- [Try it]: Of the lines below, report only those that contain "legend".

Extracted data entries:
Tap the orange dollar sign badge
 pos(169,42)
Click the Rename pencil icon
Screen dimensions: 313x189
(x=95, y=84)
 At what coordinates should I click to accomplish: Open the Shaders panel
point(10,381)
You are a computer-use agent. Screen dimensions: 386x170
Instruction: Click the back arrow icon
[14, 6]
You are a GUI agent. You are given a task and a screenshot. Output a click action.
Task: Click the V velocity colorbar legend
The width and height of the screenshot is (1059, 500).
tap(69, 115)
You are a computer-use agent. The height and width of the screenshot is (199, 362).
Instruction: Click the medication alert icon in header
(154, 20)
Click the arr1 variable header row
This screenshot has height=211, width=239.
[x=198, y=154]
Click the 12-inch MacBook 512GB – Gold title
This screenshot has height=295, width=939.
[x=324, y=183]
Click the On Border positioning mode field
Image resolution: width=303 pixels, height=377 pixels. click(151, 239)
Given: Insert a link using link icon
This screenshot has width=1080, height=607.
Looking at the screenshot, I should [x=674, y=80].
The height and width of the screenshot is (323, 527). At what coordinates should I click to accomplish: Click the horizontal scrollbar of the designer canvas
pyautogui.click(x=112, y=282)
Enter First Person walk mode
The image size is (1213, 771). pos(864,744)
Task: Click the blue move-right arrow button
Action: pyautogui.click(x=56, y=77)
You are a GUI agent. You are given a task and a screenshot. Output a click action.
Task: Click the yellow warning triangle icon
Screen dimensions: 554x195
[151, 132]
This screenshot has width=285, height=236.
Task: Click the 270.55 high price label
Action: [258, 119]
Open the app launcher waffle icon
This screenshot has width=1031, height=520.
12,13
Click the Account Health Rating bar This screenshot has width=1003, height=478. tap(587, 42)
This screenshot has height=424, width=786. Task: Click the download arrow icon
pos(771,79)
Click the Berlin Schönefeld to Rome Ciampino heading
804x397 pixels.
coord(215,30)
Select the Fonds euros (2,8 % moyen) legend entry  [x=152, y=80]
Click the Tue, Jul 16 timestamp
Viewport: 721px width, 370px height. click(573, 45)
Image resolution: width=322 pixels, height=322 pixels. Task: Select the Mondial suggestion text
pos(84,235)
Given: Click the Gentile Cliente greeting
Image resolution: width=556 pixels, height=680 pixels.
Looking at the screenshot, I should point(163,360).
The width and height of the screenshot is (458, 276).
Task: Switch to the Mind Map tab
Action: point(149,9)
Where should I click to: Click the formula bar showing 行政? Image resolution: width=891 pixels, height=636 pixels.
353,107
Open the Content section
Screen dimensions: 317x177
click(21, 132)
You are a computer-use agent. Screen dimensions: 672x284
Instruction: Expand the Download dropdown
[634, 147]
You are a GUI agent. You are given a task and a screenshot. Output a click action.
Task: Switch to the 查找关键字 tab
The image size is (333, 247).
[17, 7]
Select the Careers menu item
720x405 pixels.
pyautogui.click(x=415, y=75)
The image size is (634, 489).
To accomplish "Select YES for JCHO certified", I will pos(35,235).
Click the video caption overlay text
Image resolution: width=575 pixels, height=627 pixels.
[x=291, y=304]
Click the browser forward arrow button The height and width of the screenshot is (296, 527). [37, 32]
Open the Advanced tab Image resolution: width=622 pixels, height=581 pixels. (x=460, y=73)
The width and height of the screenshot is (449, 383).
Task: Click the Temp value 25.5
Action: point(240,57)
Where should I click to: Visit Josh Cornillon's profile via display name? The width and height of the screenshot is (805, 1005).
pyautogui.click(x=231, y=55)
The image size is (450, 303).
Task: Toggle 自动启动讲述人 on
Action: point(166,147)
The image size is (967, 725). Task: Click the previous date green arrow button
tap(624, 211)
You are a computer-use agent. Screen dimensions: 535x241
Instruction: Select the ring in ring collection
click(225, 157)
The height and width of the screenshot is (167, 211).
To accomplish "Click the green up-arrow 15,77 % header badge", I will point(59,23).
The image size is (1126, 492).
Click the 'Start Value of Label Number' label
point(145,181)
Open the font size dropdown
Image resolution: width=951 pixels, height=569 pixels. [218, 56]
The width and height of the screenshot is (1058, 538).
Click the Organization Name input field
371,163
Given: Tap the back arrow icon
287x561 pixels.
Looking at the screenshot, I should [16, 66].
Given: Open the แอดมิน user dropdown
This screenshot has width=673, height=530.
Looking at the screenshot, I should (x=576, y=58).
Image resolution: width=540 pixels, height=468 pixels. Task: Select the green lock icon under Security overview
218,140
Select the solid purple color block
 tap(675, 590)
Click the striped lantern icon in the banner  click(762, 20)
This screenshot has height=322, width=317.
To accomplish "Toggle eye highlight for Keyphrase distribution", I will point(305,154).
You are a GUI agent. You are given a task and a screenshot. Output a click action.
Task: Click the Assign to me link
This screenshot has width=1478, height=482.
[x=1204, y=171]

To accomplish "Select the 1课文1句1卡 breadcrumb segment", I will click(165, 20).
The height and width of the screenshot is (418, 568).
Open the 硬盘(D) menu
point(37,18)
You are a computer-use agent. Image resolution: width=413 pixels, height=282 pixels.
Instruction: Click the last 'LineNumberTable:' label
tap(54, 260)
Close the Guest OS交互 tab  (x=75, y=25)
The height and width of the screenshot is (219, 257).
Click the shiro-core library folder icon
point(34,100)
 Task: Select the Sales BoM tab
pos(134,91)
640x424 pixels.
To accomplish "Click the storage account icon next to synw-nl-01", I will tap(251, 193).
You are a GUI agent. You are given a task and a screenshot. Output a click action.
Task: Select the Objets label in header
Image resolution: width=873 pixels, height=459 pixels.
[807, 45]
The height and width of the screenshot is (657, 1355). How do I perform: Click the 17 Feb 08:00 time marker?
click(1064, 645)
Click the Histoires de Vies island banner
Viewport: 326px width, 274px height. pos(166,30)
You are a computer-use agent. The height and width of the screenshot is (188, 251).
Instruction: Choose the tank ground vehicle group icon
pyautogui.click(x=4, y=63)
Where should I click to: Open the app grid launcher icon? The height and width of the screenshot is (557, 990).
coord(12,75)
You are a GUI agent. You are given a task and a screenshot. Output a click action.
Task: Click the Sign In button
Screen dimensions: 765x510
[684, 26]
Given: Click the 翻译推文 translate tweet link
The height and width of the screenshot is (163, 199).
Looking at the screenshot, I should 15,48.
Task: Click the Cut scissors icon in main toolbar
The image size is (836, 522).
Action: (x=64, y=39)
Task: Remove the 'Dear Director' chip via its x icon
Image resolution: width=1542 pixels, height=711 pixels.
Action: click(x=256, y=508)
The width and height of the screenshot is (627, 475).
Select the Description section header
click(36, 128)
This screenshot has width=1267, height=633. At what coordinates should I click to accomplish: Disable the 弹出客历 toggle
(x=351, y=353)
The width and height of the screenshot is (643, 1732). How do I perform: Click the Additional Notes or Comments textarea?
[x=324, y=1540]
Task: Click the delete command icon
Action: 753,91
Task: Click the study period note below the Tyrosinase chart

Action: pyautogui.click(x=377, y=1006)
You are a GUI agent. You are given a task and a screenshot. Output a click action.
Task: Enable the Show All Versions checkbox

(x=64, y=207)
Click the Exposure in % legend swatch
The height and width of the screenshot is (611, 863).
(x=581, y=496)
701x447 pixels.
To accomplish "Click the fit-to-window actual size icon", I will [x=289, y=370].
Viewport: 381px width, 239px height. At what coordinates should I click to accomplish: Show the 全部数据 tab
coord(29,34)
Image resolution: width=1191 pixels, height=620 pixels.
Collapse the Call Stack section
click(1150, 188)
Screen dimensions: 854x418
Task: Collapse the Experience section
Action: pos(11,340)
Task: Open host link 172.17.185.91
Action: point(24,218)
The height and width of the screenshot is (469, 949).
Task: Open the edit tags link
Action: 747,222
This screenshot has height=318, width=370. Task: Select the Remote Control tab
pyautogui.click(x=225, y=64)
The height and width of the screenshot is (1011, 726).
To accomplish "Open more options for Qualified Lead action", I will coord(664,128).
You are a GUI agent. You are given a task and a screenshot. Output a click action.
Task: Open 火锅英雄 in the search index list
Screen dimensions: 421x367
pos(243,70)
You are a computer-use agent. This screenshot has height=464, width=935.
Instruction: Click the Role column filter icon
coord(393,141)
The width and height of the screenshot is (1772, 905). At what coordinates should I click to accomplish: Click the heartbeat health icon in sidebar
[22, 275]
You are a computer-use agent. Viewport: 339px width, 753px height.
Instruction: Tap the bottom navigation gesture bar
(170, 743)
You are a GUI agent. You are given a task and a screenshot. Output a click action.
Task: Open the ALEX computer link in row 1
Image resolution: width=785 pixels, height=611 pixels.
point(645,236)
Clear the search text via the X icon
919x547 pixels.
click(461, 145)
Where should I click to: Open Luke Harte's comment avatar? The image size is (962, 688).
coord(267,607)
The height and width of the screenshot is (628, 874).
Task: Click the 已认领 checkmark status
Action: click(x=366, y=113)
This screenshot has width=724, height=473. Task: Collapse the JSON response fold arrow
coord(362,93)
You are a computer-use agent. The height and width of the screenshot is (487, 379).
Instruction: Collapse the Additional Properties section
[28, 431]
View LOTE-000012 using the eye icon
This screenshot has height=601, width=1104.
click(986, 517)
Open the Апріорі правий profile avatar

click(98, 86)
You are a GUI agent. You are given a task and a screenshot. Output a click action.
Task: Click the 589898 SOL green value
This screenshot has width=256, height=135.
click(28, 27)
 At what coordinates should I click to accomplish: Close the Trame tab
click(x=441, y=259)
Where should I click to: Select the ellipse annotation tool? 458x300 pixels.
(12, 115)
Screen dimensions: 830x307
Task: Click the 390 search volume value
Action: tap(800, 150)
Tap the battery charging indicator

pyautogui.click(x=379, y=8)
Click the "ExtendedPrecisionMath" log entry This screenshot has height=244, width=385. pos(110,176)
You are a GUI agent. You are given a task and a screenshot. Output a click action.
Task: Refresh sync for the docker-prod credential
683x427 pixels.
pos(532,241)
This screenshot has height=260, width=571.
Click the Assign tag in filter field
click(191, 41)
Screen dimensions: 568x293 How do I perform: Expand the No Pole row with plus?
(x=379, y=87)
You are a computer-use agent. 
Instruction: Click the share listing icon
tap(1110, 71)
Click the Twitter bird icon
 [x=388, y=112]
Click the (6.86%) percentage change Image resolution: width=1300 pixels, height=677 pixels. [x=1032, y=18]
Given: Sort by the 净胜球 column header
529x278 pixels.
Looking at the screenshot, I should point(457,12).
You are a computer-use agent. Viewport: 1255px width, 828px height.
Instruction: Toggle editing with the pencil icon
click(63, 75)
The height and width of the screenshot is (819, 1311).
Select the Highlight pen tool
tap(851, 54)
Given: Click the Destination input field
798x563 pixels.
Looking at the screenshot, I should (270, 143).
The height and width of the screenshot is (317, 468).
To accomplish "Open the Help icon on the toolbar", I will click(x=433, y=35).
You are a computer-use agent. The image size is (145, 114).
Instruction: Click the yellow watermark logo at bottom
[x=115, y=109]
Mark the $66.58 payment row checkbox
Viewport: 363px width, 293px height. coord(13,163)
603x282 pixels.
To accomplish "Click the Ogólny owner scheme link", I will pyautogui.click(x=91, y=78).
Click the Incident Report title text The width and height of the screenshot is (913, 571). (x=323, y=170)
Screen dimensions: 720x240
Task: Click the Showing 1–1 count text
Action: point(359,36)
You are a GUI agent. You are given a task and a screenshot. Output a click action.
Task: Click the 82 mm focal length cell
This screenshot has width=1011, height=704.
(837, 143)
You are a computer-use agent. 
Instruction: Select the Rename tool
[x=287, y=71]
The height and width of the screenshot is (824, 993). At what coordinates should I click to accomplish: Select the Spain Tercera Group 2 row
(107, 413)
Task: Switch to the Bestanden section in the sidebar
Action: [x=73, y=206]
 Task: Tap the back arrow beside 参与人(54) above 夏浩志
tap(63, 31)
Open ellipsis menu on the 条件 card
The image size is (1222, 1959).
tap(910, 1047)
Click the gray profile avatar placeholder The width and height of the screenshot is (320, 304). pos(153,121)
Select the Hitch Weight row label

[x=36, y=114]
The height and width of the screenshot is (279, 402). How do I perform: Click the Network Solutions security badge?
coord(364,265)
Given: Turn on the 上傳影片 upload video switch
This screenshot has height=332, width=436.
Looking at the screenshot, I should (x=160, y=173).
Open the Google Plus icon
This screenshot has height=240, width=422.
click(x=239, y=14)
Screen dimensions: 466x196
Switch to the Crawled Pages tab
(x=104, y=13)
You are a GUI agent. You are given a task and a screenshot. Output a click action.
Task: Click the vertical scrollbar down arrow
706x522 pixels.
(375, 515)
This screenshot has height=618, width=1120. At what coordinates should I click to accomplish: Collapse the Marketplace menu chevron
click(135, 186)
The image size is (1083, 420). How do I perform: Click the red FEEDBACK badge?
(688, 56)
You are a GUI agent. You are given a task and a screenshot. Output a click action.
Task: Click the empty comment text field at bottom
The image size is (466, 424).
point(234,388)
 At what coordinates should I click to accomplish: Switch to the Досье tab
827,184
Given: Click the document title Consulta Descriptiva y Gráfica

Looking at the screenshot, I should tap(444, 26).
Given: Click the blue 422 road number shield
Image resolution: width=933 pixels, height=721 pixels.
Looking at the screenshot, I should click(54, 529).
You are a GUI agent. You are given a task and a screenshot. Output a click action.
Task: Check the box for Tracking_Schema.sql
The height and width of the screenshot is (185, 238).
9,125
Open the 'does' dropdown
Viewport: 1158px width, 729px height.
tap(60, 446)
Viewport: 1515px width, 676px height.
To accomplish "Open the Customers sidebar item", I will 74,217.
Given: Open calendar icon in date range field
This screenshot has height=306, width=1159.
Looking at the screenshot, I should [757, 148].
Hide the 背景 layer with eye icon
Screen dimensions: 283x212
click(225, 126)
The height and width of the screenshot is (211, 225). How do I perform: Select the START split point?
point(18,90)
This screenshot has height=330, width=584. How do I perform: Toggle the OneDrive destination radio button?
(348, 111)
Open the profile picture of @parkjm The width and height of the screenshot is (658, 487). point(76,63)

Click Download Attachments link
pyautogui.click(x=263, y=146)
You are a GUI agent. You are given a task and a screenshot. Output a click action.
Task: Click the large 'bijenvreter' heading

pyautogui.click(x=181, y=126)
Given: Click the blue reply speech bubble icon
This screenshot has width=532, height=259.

- [Exercise result]:
Task: Click the V velocity colorbar legend
Select the Fonds euros (2,8 % moyen) legend entry  [x=152, y=80]
Click the Exposure in % legend swatch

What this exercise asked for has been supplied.